Kurlansky's (1997) account of the fishing out of the almost unimaginably abundant
cod grounds of the north-west Atlantic, a thousand-year story climaxed by the types
of technology highlighted above, shows the immense scale of these encounters
which have passed by and continue to pass by largely unconsidered in ethical terms.
When our gaze can penetrate these spaces, what we see is equally startling and
disturbing. In one of the many natural history films made by the BBC and fronted
by David Attenborough, an underwater camera followed an ocean-going fishing
trawler as the catch that had been made was sorted on deck. As the boat proceeded,
the camera recorded a steady rain of differing dead creatures—those of no economic
value thrown back overboard—as they sank down past the camera to the seabed
below. Here, maybe, they would be eaten by sharks, which had been caught, had
their fins cut off and then thrown back into the sea, but which survive by squirming
across the sea bed. The bi-kill of fishing is recorded at 50 per cent of the total catch,
since in the pursuit of some prey, others are indiscriminately slaughtered. Big-game
fishing, shark-hunting and fishing more generally are still devoid of any widespread
ethical consideration.
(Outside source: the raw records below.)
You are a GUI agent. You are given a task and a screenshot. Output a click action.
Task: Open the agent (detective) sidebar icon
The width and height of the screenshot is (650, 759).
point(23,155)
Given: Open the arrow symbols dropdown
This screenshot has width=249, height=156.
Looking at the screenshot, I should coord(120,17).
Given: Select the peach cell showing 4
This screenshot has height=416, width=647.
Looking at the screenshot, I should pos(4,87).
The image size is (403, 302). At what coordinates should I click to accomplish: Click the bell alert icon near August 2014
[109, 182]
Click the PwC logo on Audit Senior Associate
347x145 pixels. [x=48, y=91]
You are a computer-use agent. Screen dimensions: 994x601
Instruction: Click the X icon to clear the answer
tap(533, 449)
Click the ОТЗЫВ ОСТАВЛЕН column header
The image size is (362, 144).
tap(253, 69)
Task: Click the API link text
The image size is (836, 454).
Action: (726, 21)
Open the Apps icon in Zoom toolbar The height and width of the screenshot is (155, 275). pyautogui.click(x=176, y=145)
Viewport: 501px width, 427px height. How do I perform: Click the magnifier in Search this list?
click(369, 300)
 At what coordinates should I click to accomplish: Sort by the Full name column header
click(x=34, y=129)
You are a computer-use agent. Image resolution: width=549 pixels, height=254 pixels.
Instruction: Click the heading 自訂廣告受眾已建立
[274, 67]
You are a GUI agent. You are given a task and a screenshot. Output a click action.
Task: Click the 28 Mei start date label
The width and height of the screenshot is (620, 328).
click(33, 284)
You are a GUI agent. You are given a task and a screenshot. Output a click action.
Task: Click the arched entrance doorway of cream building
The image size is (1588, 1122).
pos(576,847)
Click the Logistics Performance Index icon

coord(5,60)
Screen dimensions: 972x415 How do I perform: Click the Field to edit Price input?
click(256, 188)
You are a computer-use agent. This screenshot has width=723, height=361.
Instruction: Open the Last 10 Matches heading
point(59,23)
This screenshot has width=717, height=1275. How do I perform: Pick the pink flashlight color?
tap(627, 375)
This, when compared to the concern for some land-based human
—animal relations, shows just how distant from our ethical vision are these other
beings living in this profoundly other form of space. As Smith (1998:23) proposes,
factors of distance and otherness have long been seen as critical in the dissipation of
ethical concern, citing Ginzburg's (1994:108) use of Aristotle's assertion that 'the
nearness of the terrible makes men [sic] pity…. Men also pity those who resemble
themselves.'
Another example of the failure of our ethical gaze to penetrate watery spaces is the
factory farming of salmon. Apart from a number of environmental management
problems which have attracted some attention, there would appear to be significant
ethical issues here which apparently go completely unconsidered. Salmon have long
been held up as icons of the 'wonder of nature' because of their remarkable life-
cycle. Ironically, it is the very spatiality of this, the distances, the navigation feats
and the returning to the same river to spawn, which has made it so. This has been
reflected in the building of salmon steps to allow them to pass river engineering
features. But now millions of salmon are denied this life-cycle, having instead the
dimensions of a fish-farm cage as their life territory. The consequences of this
inability of salmon to respond to whatever drives their natural cycles no doubt
cannot be easily assessed, but, suffering or not, it is surely an issue which needs some
sort of ethical assessment. Yet this is apparently lacking, again perhaps due to the
very otherness of these beings and the spaces in which their stories unfold.